Stack: Python, FastAPI, PostgreSQL with JSONB, Claude API for AI research, Web Surfer for web data. Runs as a single uvicorn process.
Quick Start
Entis runs as a Python service. Database is optional.
# Install
cd entis
python3 -m venv venv && source venv/bin/activate
pip install -r requirements.txt
cp .env.example .env
# Run
uvicorn main:app --host 127.0.0.1 --port 8200
# Extract entities from text
curl -X POST http://localhost:8200/v1/enrich/entity \
-H "Content-Type: application/json" \
-d '{"text": "Elon Musk announced new Tesla features"}'
# Enrich a specific entity
curl -X POST http://localhost:8200/v1/enrich \
-H "Content-Type: application/json" \
-d '{"name": "Stripe", "type": "company"}'
Use Cases
For content platforms. Turn articles into interactive documents. Feed published articles through Entis. Every company, person, and product mentioned gets a structured profile. Readers see context without leaving the page. A name becomes a knowledge card.

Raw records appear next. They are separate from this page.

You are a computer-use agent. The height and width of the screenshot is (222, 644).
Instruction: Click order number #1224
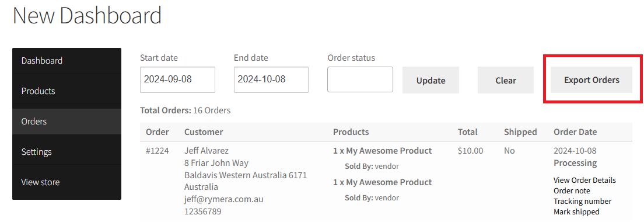[x=158, y=151]
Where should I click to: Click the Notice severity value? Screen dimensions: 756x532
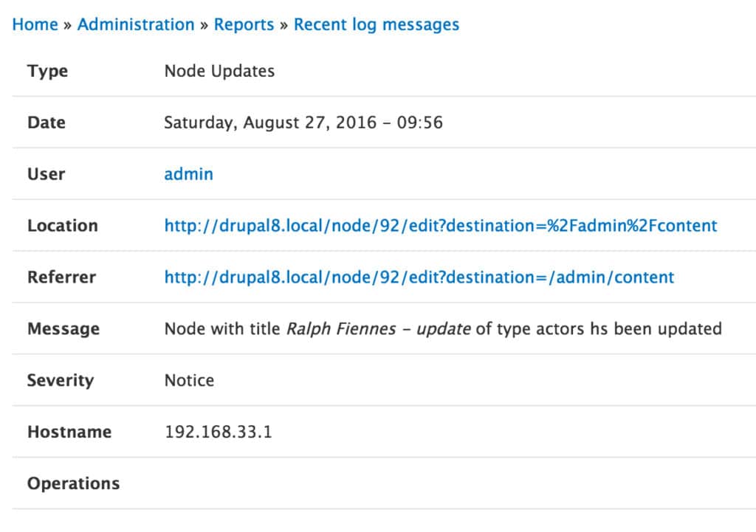click(x=189, y=381)
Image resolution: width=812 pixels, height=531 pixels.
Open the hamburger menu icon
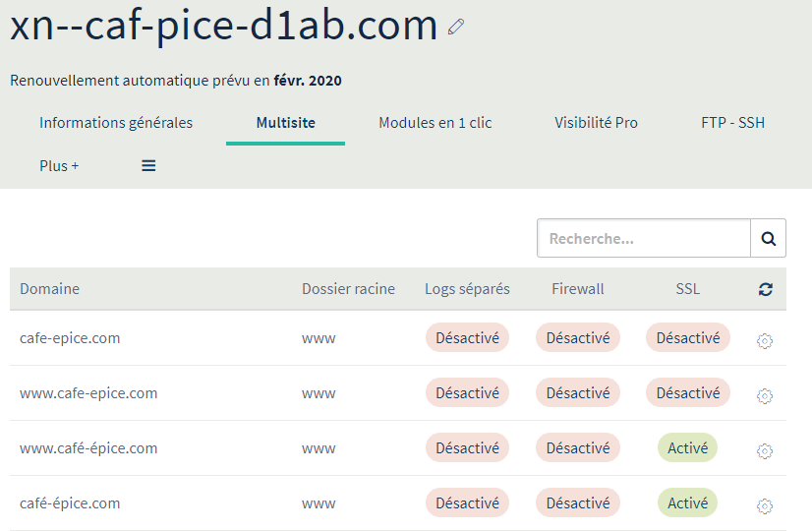point(148,166)
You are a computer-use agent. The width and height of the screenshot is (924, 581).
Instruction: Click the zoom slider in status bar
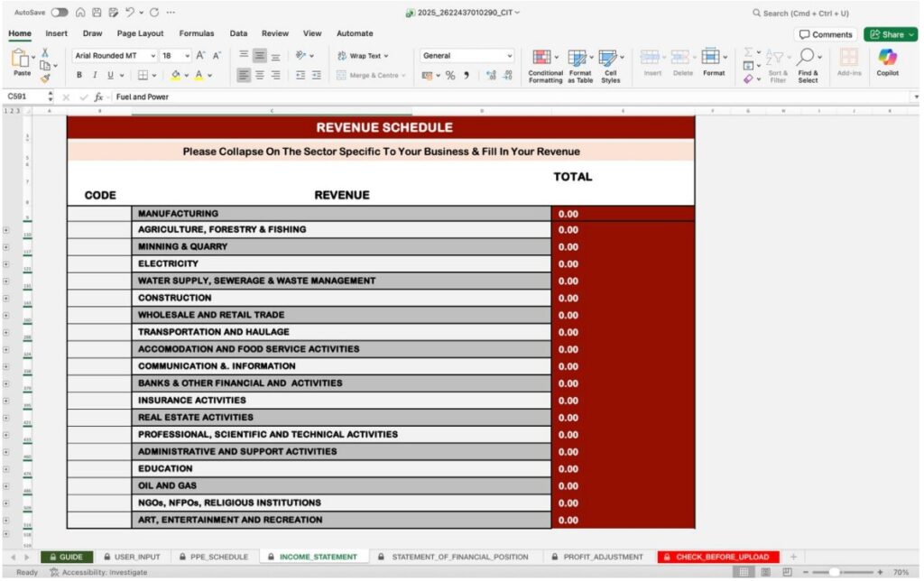834,572
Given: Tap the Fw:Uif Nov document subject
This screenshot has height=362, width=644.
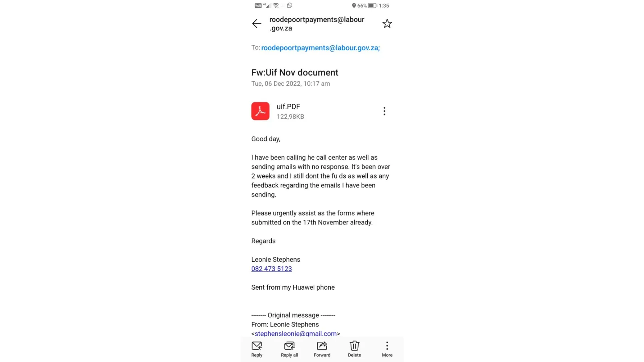Looking at the screenshot, I should tap(295, 72).
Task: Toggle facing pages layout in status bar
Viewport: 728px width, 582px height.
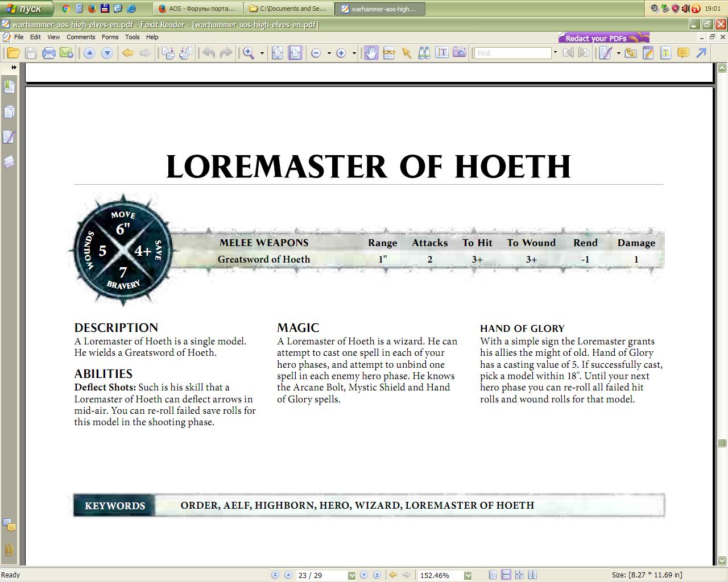Action: (519, 575)
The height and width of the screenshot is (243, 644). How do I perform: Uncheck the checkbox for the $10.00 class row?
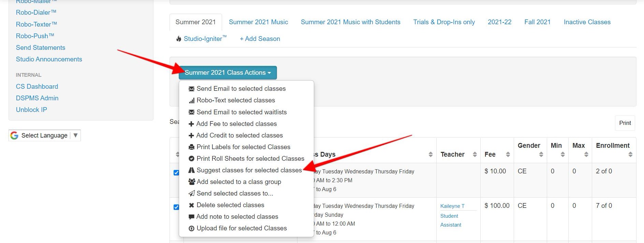[x=176, y=173]
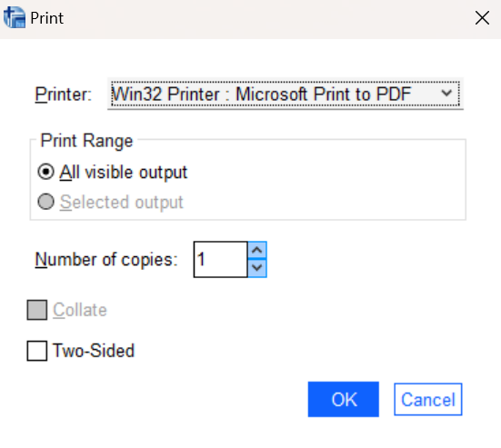Cancel the Print dialog
The width and height of the screenshot is (501, 448).
(428, 399)
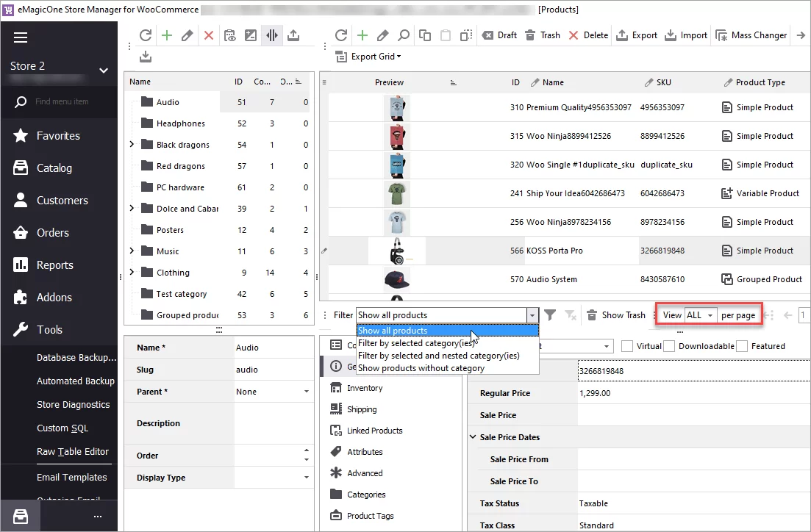Click the filter funnel icon

[x=549, y=315]
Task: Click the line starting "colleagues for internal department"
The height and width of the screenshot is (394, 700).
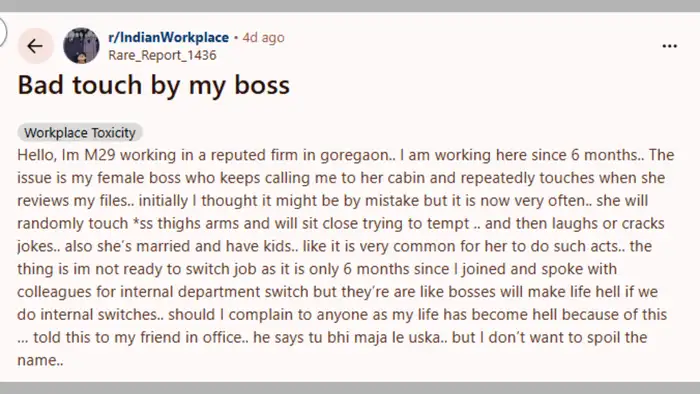Action: coord(338,291)
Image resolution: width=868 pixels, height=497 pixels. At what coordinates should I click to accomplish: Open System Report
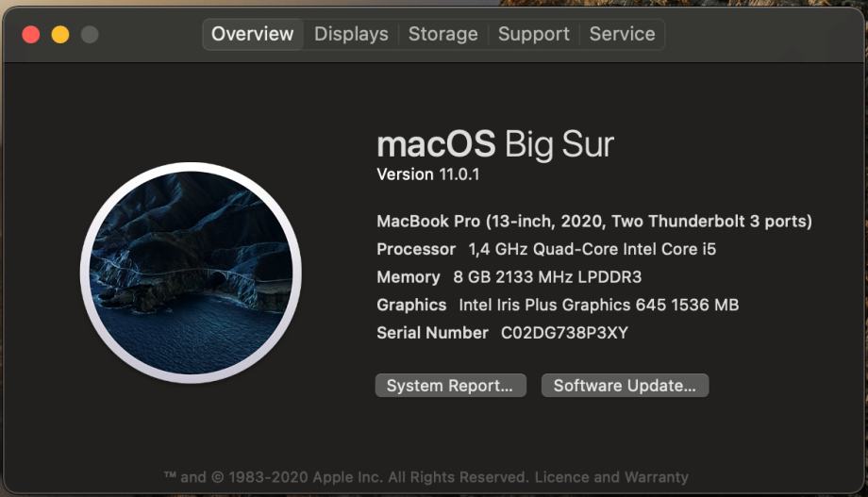451,385
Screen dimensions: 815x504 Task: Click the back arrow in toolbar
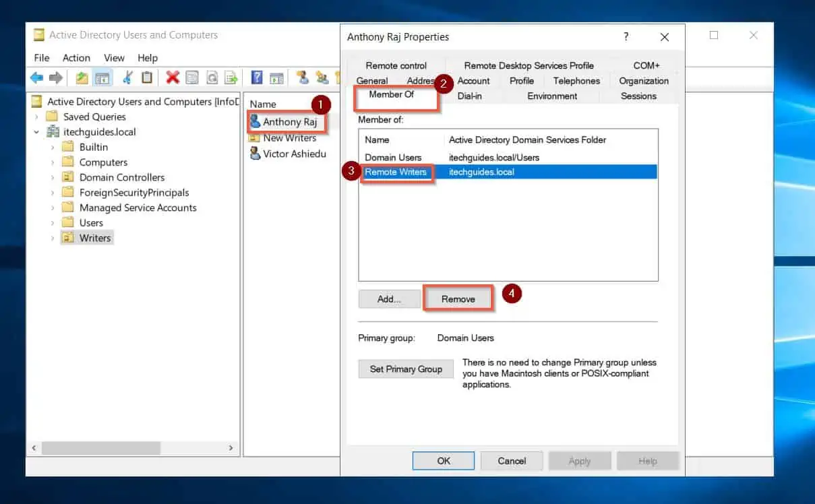click(x=36, y=78)
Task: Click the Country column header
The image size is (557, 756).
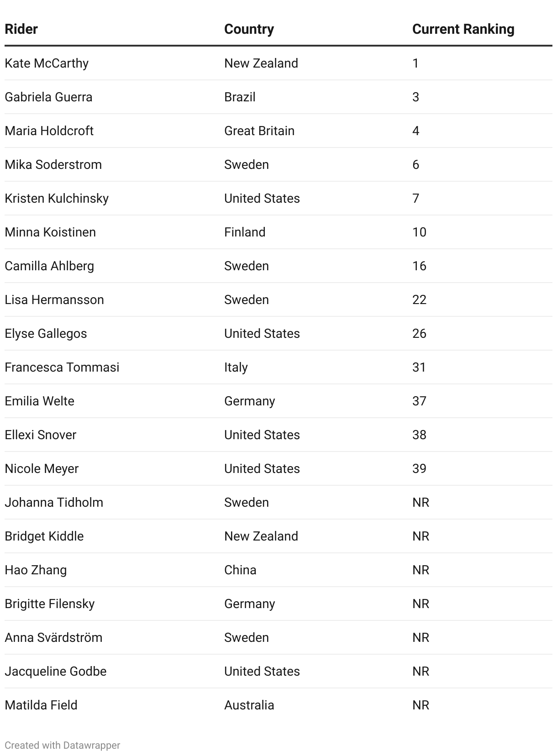Action: (249, 29)
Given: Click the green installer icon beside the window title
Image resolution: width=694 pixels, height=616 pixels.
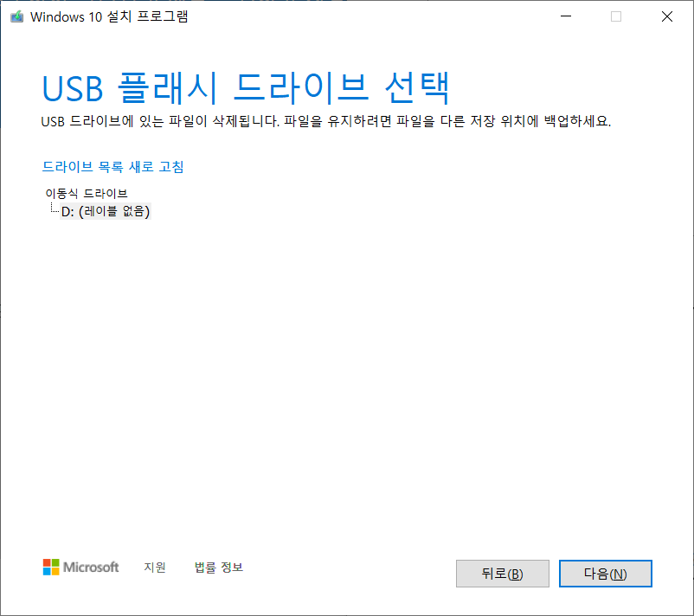Looking at the screenshot, I should point(16,16).
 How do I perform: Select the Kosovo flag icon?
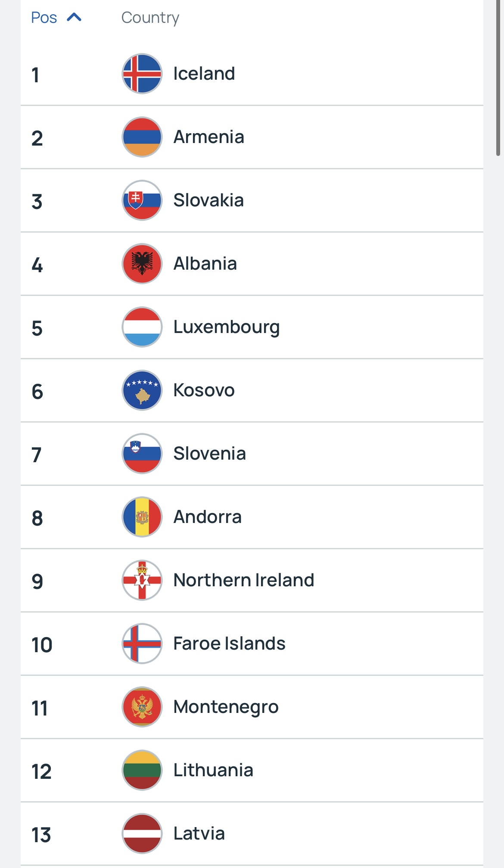(142, 390)
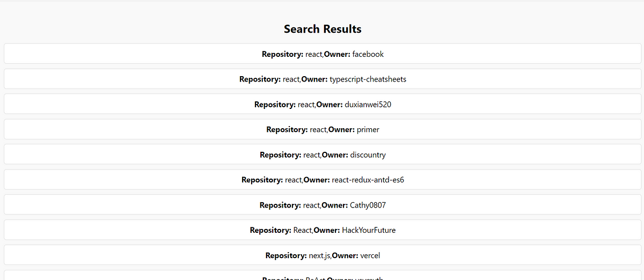Click the repository name next.js
This screenshot has height=280, width=644.
click(x=319, y=256)
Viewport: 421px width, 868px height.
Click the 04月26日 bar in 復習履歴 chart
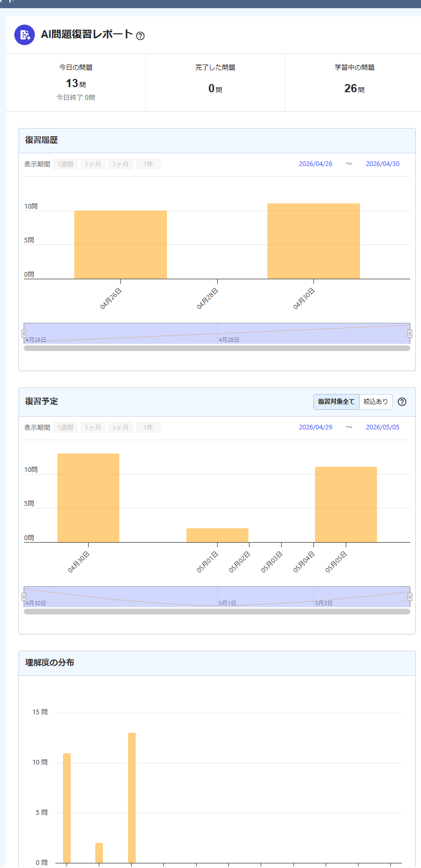tap(120, 245)
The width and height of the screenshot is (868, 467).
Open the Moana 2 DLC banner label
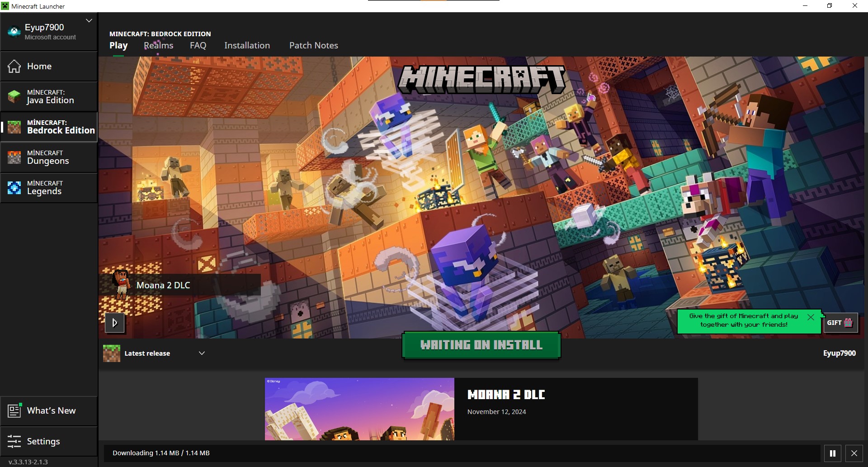coord(180,285)
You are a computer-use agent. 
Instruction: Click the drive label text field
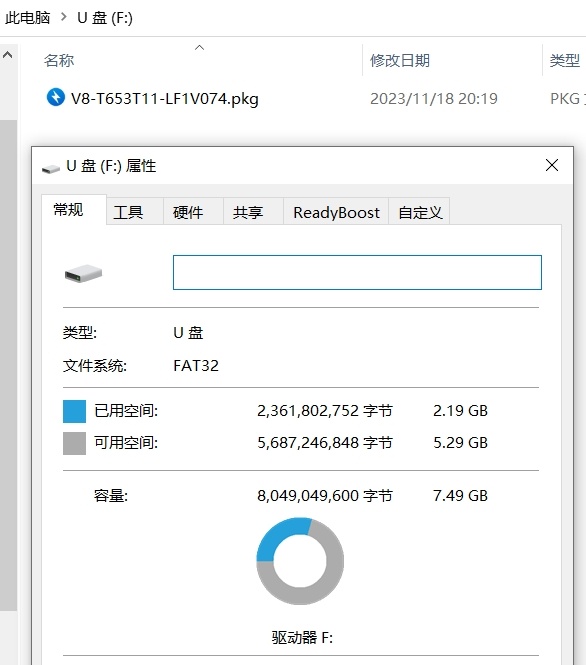357,272
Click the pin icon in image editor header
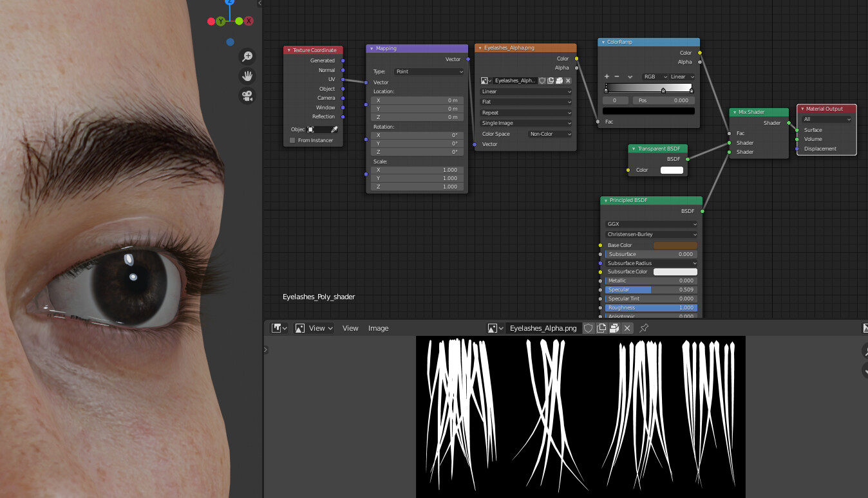 pyautogui.click(x=643, y=328)
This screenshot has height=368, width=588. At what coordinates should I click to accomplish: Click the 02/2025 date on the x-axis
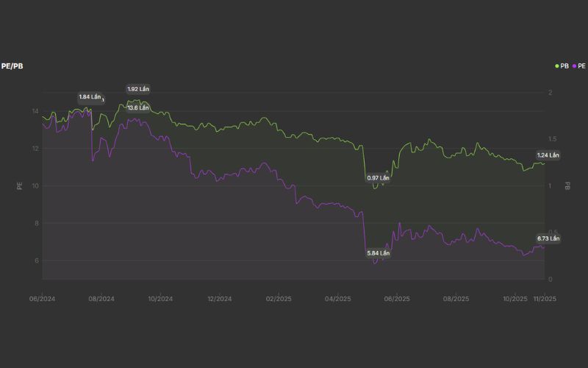point(279,299)
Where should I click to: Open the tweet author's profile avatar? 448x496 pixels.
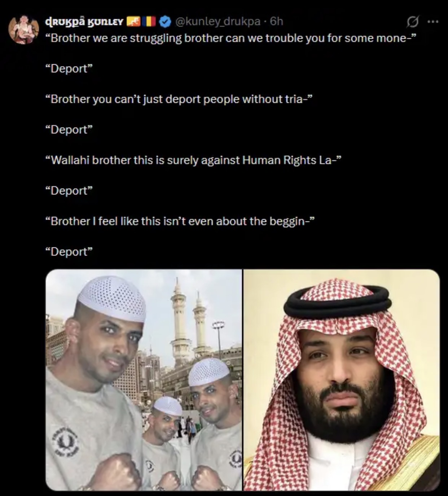[x=24, y=30]
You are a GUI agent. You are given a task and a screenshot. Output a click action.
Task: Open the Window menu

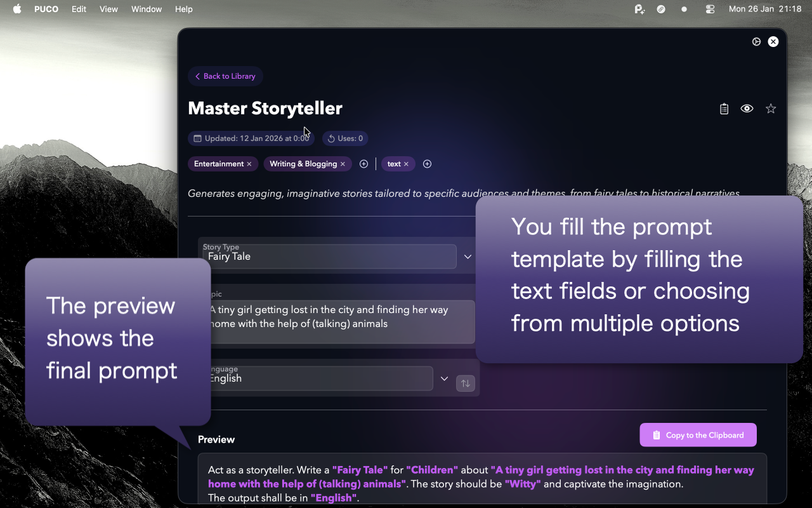click(147, 9)
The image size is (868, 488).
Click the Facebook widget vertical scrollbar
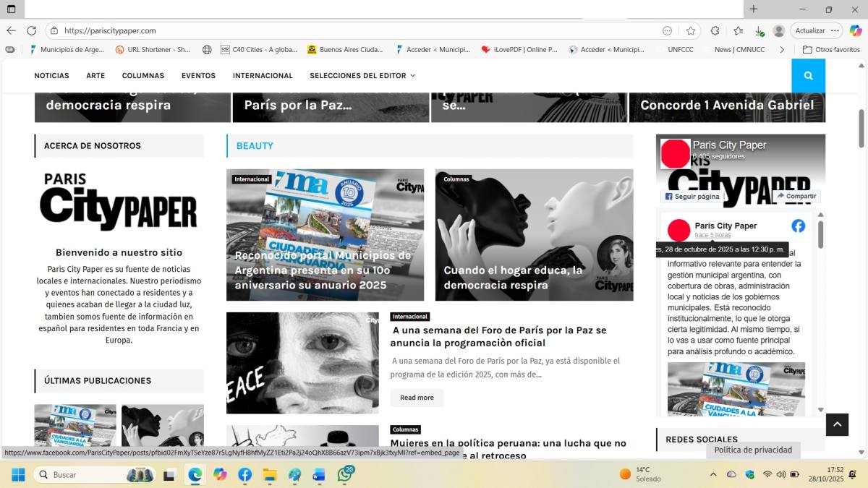pyautogui.click(x=820, y=235)
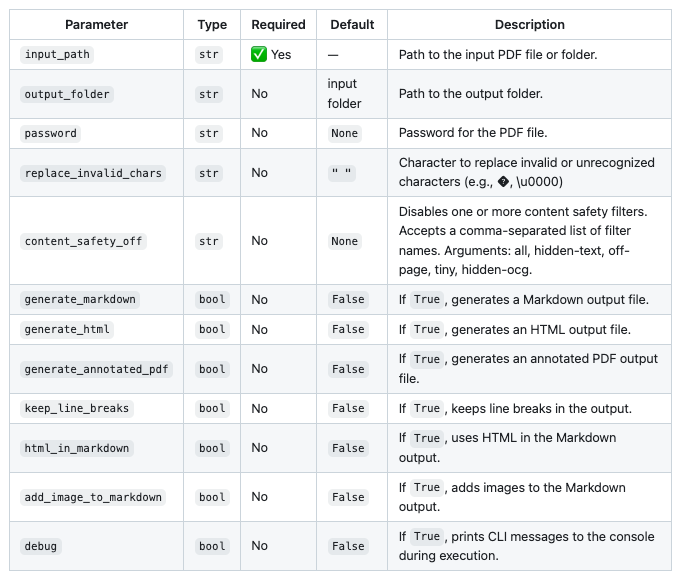The height and width of the screenshot is (581, 685).
Task: Click the None default in password row
Action: pos(344,133)
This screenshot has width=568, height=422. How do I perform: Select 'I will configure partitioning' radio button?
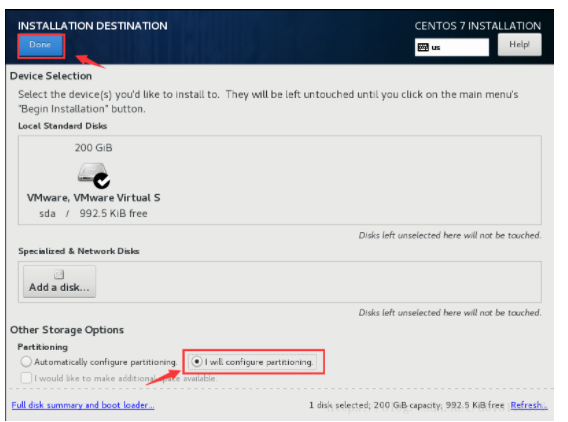[197, 362]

For research teams. Map the landscape from a single report. Drop a market research document into Entis. Get back every startup, investor, and product mentioned, each with current data. What would take a junior analyst hours of Googling happens in one API call.
For AI agent pipelines. Give your agents world knowledge. An agent processing text can call Entis to understand who and what is being discussed. Instead of treating names as opaque strings, the agent gets structured context: this is a Series B fintech company founded in 2021 with 50 employees.
Lessons Learned
Type-specific schemas matter more than generic profiles. The first version stored everything as a flat JSON blob. A person and a company had the same fields. It was technically simpler but practically useless: when you look up a startup, you want funding, team size, launch date. When you look up a person, you want their role, their companies, their social profiles. Splitting into type-specific tables with type-specific fields made the output immediately useful instead of requiring manual parsing.
The cache is the product. The first few hundred queries are slow because everything hits the web. But once you have 2,700+ entities, most lookups are instant. The database becomes a curated knowledge base that grows with every use. After a few months of daily digests, the system knows the entire startup ecosystem you follow.
Semantic extraction beats regex by orders of magnitude. Early prototypes used pattern matching to find entity names. They missed informal mentions, abbreviations, and context-dependent names. AI-powered extraction understands that "the YC-backed team" refers to a startup even without naming it. The accuracy difference is not incremental, it is the difference between a useful tool and a frustrating one.
FAQ
What does Entis do? Entis takes raw text and identifies real-world entities in it: people, companies, startups, brands, products, cryptocurrencies. Then it enriches each entity with structured data from the web: websites, social profiles, descriptions, founding dates, funding info.
How does entity extraction work? Entis uses AI to understand context, not regex pattern matching. It recognizes that "Apple" in a tech article is a company, not a fruit. The extraction is semantic, meaning-based, which handles ambiguity and informal mentions.
Where does the enrichment data come from? First, Entis checks its PostgreSQL database for known entities. If missing or incomplete, it dispatches an AI research agent that searches the web, compiles structured data, saves it to the database, and returns the enriched profile. The database grows with every query.
What entity types are supported? Person, company, brand, startup, product, app, browser extension, platform plugin, and digital template. Each type has its own structured schema with type-specific fields.
Can Entis work without a database? Yes. The PostgreSQL database is optional. Without it, Entis still performs AI-powered enrichment for every request but does not cache results. With the database, known entities are served instantly and new discoveries are saved.